Religion, Orientalism, and Decolonization
Session Abstract
This panel explores the diverse ways in which religious Europeans responded to and thought about decolonization. Since the inception of modern imperialism, religious ideas, individuals, and organizations were crucial for Europeans’ attempt domination of the world’s colonized parts. A rich scholarship has therefore examined the decisive role of theology and religious concepts in supporting and enabling imperial rule, the diverse ways that missionaries connected colonies and the metropole, and the deep influence of religion on the production of European knowledge, particularly orientalism. What, however, were the relationship between religion and the end of empire? How did different religious groups envision decolonization, and what was their response to colonial independence movements? How did the prospect of decolonization shape the production of new knowledge? Finally, how did European religious thought change with the collapse of imperial dominance?

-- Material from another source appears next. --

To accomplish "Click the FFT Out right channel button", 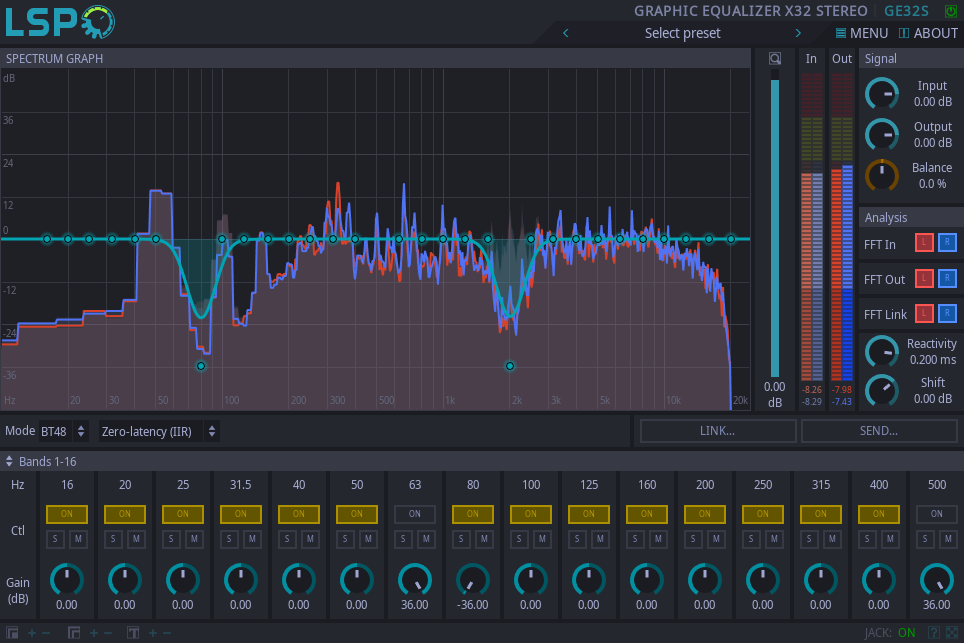I will point(947,279).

By addressing these questions, this panel seeks to chart new directions and methodologies in the study of European thought, religion, and politics in an era of dramatic international change. Each paper explores a different group – Jews, Protestants, and Catholics – and its thinking about the exhilarating potentials and existential threats they associated with decolonization. Susannah Heschel (Religion, Dartmouth College) examines how German Jews developed a unique understanding of Islam and the Orient, one that resisted widespread orientalist and imperialist attitudes. She shows how the Jewish attempt to dissociate Judaism from Christian orientalism posed a profound challenge to European thinking about non-European religions. Udi Greenberg (History, Dartmouth College) discusses the radical transformation of Protestant missionaries in the interwar era, from ardent support of imperialism to explicit advocates of anti-racism and anti-colonialism. He claims that the rise of anxieties about Europe’s secularization and the spread of new Protestant theology (“theology of crisis”) led many Protestants to embrace a more egalitarian view of non-European Christians. Elizabeth Foster (History, Tufts University) excavates the fierce debates over possibilities of inter-faith dialog and cooperation with African Islam that divided French Catholics during the collapse of France’s empire in West Africa. She demonstrates how the geopolitical earthquakes of the 1950s sparked new thinking about the role of Christianity in Africa and the relationship between Catholicism and other faiths.
The panel will include comments by Naomi Davidson (History, Ottawa University), who has published widely on European religious thinking about Islam and decolonization, and will be chaired by James Chappel (History, Duke University), who specializes in Catholic social and political thought.